Quem é a drag Ikaro Kadoshi? O que inspira o estilo dela?

Eu sou uma tela em branco! E posso pintar essa tela como eu quiser sem dar explicações para isso. Se a arte é transgressora, drag é transgressão por excelência. O que me inspira sempre será o humano, seus comportamentos, suas relações com o outro e com o planeta em que habita.

Como foi o começo da sua drag?

O começo nunca é fácil. Ainda mais quando não se tinha a mãe das drags, chamada internet, com seus tutoriais e suas informações abundantes. Aprendi a me maquiar sentado no vaso sanitário, com as drags que me deixaram vê-las se maquiando. E, depois, um amigo da época, chamado Roberci, me ensinou a me maquiar. Ele maquiava um lado do meu rosto e eu ficava tentando reproduzir do outro. É a excelência por repetição. Hoje tudo está "de bandeja", por assim dizer. Basta querer!

O reality “Ru Paul’s Drag Race” é, algumas vezes, criticado por apresentar drags “polidas”. Você concorda?

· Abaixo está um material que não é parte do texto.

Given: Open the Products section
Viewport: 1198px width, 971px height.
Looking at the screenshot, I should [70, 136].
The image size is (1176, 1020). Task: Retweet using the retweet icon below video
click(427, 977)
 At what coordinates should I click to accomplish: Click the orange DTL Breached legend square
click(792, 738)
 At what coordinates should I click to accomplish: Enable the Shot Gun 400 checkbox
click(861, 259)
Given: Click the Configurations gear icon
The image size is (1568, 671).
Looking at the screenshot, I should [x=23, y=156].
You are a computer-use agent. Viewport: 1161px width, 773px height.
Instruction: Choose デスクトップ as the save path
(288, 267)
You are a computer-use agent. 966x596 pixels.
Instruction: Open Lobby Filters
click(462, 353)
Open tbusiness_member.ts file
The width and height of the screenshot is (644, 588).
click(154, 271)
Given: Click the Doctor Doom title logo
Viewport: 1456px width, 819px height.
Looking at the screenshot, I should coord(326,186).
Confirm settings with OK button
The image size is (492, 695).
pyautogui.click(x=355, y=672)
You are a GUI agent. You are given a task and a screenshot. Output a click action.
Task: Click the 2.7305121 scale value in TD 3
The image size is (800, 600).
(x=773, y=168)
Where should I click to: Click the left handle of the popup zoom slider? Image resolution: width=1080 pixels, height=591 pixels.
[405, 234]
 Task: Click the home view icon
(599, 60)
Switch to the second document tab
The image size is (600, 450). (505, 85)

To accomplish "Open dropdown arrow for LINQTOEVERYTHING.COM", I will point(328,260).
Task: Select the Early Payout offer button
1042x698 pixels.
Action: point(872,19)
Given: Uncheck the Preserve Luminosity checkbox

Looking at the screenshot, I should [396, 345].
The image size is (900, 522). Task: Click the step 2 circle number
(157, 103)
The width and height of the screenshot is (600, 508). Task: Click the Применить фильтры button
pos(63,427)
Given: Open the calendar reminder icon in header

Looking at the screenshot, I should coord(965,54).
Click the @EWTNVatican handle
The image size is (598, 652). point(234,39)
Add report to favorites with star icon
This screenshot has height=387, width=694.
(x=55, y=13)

Tudo na vida tem seu lado positivo e negativo. E Ru Paul's Drag Race não foge à regra. Enquanto trouxe à tona toda a realidade e os processos que levam as pessoas a se transformarem em drag - extremamente válido pois tira a mitificação que envolvia nosso trabalho e enobrece mais ainda nossa arte -, também trouxe o lado negativo dos que pensam que ser drag é só o que está na TV. A arte não se limita. Existem pessoas ao redor do mundo todo fazendo coisas tão ou mais incríveis e há mais tempo do que as que estão ali. Mas como o programa mostra fulana ou sicrana, as pessoas acham que elas são inspiração para todas as outras. Google está aí pra isso, né? Eu, por exemplo, continuo tranquilo. Sabendo de onde vim, do estilo que eu criei. E isso ninguém me tira.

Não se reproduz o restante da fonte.